> [Set problem]: Present the lines that run from the one containing "Where should I click to: Open" through the end of the source data as a Markdown table with the columns "Row" and "Line". Include both ends and leave out blank lines.

Source data
* begin *

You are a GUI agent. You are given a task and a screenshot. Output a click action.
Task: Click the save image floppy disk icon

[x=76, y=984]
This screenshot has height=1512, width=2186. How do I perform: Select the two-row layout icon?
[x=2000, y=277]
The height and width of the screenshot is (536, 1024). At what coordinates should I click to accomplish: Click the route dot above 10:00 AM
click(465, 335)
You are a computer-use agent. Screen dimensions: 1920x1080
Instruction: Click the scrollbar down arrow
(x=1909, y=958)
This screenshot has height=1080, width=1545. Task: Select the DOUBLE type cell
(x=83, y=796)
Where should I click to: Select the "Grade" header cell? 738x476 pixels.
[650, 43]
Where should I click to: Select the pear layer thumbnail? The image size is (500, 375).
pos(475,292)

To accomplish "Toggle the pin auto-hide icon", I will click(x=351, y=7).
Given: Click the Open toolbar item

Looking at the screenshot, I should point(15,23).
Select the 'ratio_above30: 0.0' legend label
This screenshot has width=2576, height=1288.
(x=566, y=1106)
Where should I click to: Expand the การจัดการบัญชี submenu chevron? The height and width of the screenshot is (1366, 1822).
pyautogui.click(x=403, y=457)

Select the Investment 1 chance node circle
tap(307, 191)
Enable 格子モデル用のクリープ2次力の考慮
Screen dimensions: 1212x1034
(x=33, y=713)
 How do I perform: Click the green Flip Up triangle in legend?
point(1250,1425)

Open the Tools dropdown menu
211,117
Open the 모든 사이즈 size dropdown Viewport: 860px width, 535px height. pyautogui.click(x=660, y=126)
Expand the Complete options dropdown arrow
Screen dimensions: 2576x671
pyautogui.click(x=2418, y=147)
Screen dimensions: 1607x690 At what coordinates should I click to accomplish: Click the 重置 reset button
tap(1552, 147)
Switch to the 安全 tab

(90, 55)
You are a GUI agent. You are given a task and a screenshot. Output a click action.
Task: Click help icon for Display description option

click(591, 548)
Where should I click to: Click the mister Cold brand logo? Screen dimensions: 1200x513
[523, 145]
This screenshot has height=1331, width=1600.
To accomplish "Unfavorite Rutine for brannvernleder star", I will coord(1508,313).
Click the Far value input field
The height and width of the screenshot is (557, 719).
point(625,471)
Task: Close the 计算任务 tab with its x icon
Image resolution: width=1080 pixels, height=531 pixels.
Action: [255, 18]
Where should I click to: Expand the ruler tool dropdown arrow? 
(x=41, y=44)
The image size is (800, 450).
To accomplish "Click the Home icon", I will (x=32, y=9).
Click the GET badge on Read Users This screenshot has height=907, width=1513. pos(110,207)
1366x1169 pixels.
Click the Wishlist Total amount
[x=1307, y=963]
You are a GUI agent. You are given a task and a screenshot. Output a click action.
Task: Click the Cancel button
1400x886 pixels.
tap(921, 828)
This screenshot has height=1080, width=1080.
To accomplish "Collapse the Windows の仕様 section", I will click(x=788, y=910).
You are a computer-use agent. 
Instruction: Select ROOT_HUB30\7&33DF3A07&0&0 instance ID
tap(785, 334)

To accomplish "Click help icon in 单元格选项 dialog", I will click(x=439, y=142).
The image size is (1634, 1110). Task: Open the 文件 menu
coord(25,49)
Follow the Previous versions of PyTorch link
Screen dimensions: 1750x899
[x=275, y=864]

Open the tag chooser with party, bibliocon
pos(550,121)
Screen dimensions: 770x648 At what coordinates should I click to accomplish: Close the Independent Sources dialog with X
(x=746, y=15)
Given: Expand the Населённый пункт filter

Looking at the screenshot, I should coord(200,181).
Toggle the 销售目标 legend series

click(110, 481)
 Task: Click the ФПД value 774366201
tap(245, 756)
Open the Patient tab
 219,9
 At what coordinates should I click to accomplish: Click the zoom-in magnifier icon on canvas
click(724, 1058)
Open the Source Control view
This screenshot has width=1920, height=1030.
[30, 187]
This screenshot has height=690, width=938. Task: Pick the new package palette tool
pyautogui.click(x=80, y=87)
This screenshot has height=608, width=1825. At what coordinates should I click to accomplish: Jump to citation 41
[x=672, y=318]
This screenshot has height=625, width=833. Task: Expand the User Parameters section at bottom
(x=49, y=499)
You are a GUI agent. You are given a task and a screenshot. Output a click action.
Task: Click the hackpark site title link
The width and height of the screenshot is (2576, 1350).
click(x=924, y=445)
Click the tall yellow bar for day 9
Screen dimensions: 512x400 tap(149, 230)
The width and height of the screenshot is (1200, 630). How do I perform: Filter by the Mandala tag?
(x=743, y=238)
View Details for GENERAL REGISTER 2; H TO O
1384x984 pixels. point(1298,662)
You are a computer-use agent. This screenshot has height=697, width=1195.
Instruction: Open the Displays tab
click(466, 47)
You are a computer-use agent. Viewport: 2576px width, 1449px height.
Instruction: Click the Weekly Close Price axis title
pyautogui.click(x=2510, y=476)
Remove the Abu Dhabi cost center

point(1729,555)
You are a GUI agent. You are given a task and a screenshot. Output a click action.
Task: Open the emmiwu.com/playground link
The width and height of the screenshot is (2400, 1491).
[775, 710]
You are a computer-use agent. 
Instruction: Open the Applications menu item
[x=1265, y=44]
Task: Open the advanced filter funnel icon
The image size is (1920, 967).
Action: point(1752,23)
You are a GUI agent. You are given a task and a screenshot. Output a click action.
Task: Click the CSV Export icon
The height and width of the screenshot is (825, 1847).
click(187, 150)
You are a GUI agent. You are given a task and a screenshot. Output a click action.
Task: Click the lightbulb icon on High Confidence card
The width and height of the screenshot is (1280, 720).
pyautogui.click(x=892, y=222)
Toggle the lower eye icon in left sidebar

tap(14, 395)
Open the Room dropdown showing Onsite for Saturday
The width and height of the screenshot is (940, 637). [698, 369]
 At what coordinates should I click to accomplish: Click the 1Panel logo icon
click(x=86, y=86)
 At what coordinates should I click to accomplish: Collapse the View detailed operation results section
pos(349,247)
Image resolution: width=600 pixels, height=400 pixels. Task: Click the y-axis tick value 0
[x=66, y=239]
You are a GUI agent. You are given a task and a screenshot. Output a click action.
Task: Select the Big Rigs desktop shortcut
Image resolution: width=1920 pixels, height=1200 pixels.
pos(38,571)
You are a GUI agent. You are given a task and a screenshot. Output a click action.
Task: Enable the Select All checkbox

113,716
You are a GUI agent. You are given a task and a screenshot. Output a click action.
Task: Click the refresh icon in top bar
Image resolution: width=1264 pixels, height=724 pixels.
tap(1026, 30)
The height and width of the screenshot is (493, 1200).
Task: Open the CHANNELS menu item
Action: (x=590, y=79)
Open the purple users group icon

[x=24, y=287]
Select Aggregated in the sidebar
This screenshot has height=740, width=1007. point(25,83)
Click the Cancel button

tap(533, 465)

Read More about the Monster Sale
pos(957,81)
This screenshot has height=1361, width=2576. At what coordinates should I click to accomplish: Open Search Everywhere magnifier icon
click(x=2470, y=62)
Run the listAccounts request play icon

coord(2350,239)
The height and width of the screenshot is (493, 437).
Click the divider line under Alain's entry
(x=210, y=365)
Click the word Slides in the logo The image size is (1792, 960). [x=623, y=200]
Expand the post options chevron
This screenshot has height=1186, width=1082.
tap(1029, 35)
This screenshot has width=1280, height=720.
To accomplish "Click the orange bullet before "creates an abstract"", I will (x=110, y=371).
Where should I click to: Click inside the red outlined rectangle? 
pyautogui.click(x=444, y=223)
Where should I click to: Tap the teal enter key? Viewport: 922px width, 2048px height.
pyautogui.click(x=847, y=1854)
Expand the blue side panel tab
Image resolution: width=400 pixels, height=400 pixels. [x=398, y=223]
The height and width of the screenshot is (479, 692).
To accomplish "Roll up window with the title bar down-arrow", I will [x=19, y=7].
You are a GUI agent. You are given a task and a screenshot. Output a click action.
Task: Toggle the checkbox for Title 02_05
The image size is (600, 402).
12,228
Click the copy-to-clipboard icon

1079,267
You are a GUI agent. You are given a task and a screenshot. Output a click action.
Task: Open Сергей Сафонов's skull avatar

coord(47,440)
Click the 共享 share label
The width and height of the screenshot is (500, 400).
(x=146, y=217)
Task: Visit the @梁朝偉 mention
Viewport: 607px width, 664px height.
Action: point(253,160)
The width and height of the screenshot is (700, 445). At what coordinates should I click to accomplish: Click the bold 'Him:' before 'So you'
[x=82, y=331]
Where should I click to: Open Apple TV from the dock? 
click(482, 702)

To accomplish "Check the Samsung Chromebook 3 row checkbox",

* end *

> [Exercise output]:
| Row | Line |
|---|---|
| 1 | Where should I click to: Open Apple TV from the dock?  |
| 2 | click(482, 702) |
| 3 | To accomplish "Check the Samsung Chromebook 3 row checkbox", |